Emily Salyards (’25), an Eco-Rep and an Environmental Club member, applies her degree in Environmental Science and her knowledge from being a club member to live a sustainable life.

“In my roles as a student majoring in Environmental Science, an Eco-Rep, and an Environmental Club member, I am able to learn how to live sustainabl[y] and gain current knowledge and experience that I can apply in my professional work,” said Salyards.

The office works closely with the Environmental Club to further awareness by working on projects and sharing a common interest in sustainability.

“We have provided resource support to the club by sponsoring projects and events in the past. The club serves an important role in our work by allowing us to meet students where they are at and find ways to support their passions and interests in making the world a better place,” said Beckvagni.

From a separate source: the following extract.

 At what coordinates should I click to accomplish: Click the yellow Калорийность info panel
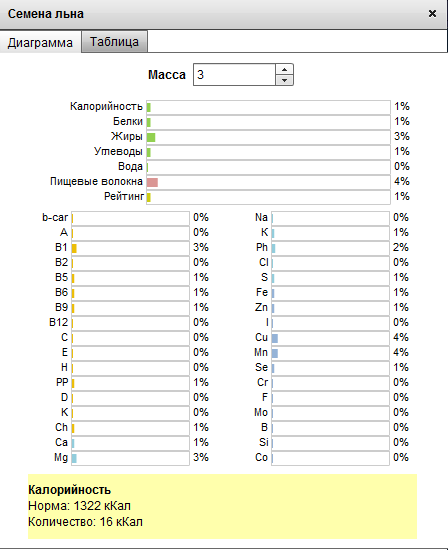click(222, 506)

Recognizing that everyone lives on the same earth and shares resources helps people reach a sustainable life. Thinking about climate change and access to clean drinking water can help people recognize the importance of sustainability.

“Sustainability is really about recognizing that all of us live in the same, global community,” said Beckvagni. “We all deserve a healthy, happy life, however, two billion of us lack safe drinking water. One and half billion of us are projected to be displaced by the worst of climate change.”

Sustainability is a group effort and it can’t be obtained with just one person.

“Sustainability is only actionable when it is also connected to the community. After all, change only comes from concentrated efforts; one person can’t do it alone,” said Beckvagni.